I spent 10 years of my life in self-criticism. Like a princess locked up in a tall tower, because I felt like I was cursed for being born dark. Growing up with a complexion like this was not easy. Where do you look for comfort and consolation when your own family thinks you are born with a skin colour different than them? When your own friends start teasing you and name tagging you as “Black”? Not being chosen for anything because people look at your complexion and not your personality? Eventually, you start believing you don’t have the right to feel pretty or beautiful. In a country where it is common to be born in this shade, I was being shamed for the very same. But all this made me step back and look at the sunny side of life. My parents and my close friends helped me believe that I am beautiful inside out. The moment I believed I am beautiful, I saw that life was beautiful and what others thought of me slowly became irrelevant. Like they say, “What doesn’t break you makes you stronger”. So don’t let this(skin colour discrimination) ever stop you. I did not let it stop me.
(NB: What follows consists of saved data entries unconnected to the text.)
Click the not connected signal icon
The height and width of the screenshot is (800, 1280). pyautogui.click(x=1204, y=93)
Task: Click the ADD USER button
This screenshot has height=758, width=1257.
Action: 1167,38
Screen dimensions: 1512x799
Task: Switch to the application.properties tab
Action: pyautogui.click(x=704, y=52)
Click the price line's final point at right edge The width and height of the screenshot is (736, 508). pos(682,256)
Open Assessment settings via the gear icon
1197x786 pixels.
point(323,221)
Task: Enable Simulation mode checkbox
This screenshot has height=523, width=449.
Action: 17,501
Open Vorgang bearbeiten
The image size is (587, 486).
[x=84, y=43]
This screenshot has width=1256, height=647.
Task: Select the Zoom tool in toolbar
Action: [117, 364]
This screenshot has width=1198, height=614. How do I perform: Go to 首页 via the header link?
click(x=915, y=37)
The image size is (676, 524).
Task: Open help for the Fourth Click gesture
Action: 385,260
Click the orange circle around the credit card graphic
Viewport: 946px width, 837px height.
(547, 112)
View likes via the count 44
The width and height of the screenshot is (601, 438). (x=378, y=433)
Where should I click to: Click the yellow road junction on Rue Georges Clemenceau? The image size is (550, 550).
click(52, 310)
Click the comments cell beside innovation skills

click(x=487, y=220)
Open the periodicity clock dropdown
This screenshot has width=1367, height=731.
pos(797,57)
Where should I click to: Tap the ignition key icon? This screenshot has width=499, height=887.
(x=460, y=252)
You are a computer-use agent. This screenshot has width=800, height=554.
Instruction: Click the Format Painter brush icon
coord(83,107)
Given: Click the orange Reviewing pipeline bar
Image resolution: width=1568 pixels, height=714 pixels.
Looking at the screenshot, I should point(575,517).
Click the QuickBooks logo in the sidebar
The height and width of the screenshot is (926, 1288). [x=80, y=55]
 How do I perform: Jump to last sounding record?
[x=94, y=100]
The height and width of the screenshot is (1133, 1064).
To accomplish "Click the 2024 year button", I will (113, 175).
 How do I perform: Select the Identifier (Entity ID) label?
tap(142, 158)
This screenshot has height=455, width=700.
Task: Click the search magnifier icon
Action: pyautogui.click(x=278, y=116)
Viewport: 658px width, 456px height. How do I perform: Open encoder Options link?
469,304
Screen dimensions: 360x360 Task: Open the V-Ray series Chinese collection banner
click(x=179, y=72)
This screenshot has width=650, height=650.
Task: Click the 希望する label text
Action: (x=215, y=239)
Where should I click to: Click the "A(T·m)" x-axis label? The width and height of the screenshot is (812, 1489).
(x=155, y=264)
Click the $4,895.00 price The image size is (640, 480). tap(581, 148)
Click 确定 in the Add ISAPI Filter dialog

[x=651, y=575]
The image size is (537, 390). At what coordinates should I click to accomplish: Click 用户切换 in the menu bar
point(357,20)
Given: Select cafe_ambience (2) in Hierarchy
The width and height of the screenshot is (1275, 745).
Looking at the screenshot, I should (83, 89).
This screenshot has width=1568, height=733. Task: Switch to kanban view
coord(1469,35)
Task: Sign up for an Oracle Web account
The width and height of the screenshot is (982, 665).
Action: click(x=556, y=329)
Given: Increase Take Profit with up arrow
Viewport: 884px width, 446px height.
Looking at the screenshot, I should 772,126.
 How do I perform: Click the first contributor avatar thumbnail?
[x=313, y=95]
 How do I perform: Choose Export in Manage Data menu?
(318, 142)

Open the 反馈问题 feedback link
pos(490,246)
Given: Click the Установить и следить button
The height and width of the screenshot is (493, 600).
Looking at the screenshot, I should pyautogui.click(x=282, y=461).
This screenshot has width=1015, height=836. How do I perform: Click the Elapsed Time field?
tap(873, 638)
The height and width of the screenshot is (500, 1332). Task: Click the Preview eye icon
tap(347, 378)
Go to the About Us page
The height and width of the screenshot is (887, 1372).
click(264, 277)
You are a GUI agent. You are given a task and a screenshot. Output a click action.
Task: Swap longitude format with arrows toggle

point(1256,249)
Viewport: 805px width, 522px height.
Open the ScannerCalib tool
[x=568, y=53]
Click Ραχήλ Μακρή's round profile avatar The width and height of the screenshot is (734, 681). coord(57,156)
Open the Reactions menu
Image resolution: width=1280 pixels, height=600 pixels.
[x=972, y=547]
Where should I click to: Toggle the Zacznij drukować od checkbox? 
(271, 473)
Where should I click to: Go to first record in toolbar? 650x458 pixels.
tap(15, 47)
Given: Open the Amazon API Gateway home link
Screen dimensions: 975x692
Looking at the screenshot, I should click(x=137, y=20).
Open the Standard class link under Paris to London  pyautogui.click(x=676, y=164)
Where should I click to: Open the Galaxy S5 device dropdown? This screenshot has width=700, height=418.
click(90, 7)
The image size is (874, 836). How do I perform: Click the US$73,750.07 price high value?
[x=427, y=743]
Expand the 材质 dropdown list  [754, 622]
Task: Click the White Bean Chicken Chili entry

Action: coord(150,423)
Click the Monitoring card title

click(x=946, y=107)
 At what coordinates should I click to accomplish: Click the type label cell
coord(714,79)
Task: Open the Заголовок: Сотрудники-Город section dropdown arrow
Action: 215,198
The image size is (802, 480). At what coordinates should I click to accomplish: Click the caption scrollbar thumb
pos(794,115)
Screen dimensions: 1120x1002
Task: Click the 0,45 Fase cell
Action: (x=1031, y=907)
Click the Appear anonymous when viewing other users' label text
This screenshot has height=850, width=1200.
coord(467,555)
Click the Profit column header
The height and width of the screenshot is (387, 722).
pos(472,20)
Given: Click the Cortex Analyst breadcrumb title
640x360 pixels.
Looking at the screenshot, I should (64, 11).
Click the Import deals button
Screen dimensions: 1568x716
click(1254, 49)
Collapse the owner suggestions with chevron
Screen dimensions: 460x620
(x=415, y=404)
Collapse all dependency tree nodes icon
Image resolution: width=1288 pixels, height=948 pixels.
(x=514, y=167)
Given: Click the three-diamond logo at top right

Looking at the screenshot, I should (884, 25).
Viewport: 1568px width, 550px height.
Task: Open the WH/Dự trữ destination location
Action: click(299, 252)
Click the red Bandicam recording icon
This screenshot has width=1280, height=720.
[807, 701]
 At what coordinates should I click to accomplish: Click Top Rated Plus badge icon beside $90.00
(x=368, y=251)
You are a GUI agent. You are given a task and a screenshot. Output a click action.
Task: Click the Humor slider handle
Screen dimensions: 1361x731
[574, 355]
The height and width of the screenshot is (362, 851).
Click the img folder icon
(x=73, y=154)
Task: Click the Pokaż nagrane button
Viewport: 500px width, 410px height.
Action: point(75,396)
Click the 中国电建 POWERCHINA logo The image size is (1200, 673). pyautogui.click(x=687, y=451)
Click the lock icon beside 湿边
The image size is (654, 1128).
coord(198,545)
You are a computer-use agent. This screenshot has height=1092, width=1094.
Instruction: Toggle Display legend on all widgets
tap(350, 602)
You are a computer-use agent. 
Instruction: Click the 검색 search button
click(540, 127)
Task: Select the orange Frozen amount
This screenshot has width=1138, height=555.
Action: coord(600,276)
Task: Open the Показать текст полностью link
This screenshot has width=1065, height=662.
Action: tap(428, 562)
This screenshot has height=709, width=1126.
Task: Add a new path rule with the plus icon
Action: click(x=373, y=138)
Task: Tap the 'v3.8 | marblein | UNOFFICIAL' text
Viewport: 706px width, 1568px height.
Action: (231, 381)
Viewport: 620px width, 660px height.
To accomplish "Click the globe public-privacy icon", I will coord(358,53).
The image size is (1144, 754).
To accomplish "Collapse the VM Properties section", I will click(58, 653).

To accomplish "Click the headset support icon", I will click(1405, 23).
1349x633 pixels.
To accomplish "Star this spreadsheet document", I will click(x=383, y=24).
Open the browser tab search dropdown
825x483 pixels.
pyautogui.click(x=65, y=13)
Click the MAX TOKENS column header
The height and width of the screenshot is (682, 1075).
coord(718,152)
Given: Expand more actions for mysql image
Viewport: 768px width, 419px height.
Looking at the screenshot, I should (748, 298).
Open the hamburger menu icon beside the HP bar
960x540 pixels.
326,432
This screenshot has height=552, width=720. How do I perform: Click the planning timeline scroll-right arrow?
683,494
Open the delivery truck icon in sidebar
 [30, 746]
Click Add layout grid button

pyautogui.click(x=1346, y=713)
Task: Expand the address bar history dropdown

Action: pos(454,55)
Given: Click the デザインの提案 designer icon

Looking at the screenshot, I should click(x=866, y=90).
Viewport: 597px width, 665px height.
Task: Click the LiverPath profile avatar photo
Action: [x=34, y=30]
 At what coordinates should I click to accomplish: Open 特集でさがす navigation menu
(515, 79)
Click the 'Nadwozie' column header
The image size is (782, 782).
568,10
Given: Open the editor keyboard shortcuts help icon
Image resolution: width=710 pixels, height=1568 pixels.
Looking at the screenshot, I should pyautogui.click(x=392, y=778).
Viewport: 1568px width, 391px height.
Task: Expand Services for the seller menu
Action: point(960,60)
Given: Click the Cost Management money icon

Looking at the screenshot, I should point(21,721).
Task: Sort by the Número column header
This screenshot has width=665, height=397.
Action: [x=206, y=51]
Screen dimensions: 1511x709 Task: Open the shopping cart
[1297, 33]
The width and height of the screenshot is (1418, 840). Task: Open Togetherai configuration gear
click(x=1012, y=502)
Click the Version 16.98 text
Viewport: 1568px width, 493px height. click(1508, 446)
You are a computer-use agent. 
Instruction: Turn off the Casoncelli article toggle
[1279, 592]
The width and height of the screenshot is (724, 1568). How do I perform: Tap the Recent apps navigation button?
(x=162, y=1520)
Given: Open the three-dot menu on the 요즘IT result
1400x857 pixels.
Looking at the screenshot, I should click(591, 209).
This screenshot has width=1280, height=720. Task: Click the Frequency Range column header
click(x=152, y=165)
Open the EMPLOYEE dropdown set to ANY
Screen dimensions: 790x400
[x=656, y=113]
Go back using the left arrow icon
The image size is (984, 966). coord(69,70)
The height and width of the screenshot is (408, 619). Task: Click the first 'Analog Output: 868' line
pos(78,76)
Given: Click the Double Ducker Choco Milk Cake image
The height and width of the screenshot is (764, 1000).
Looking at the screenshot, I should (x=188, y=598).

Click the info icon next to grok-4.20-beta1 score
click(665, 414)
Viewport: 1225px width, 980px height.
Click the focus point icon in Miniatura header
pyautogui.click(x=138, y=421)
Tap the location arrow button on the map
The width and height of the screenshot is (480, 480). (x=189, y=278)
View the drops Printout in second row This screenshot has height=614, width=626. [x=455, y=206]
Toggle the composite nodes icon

Fear to Freedom #6 reflects on the attributes of inner beauty while showcasing that beauty is so much a social construct which needs to be redefined by the individual and not a tube of fairness cream.
Hi Facebook, This is Yasha Aluru and I am from Telangana. This story is about a good friend who is worth so much more than she knows. The beautiful lady in the picture is Sai. She joined as a maid about three weeks ago.
I was applying some sunscreen one morning and as she was cleaning she asked me curiously “Amma (Madam), what are you applying?” I told her its sunscreen. She asked me again, “ Is that how you become white? I used to be darker. My brother and sister are fair so how can I become like them?”
I could see that it took her courage to ask me that question and I knew I had one simple responsibility towards her.I had to remind her that it was she (and not her fairer brother or sister) who helped her sick mother, she who stayed by her cousin’s side every day while her kidneys slowly failed, and it is she who takes care of her little one all by herself because she loves him unconditionally. I had to tell her that her beauty cannot be bought in a zillion tubes of fairness creams. Her beauty was a gift that she honed into the worthy human she is.
“Hey, Sai. If you start coming to work this late in the day, it will get very sunny and you will turn darker”, said my mother yesterday. Sai smiled and looked at me….a look that said, “Now is that really so bad?”
Fear to Freedom #7 reminds us that the society continues to struggle with skin colour bias. But are permitted to question, challenge, and ultimately, show by our actions, that skin colour bias can be overcome.
My name is Keerthika Gummadi , I am from Hyderabad. I live in New York at the moment and will be back in India for good. When I think of returning back to India, there’s this one thing that constantly troubles me. Meeting relatives who I know will urge me to try the latest fairness creams and treatments. I often wonder why am I being bullied for something I am born with? Why can’t I be accepted the way I am? I am worshipped for my tan in the foreign land but looked down for the same in my motherland. I have always had people walk up to me and say, “You are beautiful despite being dark”. I don’t get it!!! What does skin colour have to do with being beautiful? Beauty lies on the inside, doesn’t it?